• TASK TO CARRY OUT:
Whenever a line of the listing contains the string "Sort", return that line.

• DATA SUPPLIED:

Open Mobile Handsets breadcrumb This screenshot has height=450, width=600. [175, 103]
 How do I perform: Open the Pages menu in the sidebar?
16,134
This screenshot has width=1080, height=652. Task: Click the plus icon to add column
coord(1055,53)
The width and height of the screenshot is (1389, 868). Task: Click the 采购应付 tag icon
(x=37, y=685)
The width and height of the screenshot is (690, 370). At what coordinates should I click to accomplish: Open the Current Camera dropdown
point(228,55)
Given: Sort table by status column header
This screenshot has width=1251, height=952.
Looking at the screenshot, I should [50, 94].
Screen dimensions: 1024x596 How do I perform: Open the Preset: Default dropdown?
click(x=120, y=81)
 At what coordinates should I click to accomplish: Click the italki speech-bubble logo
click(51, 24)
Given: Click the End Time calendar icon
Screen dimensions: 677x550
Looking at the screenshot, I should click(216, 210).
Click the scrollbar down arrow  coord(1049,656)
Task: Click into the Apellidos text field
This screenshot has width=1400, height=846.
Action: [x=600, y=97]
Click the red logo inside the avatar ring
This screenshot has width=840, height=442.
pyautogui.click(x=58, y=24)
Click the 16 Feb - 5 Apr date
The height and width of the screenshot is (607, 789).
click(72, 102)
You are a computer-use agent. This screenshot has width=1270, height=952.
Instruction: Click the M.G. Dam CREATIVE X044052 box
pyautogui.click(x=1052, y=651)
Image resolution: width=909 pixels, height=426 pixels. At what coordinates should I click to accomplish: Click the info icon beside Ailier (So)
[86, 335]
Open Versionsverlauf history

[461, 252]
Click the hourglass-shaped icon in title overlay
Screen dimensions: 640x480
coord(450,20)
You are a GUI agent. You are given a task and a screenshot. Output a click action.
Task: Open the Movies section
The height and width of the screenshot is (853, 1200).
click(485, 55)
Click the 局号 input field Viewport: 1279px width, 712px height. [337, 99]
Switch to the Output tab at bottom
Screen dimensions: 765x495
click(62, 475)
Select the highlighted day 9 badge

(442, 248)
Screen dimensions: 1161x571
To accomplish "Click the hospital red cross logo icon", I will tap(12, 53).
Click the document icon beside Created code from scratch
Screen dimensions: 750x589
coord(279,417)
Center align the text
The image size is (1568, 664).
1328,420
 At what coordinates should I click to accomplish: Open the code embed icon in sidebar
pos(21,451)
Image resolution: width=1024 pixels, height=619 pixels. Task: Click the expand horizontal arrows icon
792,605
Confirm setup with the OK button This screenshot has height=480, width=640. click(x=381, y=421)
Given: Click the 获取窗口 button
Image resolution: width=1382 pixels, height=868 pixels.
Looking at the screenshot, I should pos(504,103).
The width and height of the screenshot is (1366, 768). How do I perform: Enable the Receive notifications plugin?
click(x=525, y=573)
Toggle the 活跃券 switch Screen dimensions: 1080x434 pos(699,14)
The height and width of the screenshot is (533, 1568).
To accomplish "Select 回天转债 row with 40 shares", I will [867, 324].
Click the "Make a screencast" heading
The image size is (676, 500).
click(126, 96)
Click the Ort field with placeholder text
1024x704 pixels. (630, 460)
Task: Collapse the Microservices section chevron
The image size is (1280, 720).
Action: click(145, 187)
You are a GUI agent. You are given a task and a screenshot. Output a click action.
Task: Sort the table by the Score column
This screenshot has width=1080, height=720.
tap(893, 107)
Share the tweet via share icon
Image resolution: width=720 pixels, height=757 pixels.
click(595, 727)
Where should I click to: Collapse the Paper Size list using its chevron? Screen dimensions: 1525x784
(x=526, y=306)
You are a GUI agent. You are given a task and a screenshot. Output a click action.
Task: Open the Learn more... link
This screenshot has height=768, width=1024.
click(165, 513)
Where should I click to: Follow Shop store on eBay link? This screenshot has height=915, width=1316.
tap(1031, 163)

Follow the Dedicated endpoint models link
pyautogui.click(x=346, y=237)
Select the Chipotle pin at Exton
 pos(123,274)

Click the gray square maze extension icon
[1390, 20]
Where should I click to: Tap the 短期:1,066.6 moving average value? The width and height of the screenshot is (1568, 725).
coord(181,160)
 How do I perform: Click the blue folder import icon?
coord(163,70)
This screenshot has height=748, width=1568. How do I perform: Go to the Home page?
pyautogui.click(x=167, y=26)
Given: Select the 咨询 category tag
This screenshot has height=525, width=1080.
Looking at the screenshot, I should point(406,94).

• TASK SOLUTION:
Given: Sort table by status column header
Task: Sort the table by the Score column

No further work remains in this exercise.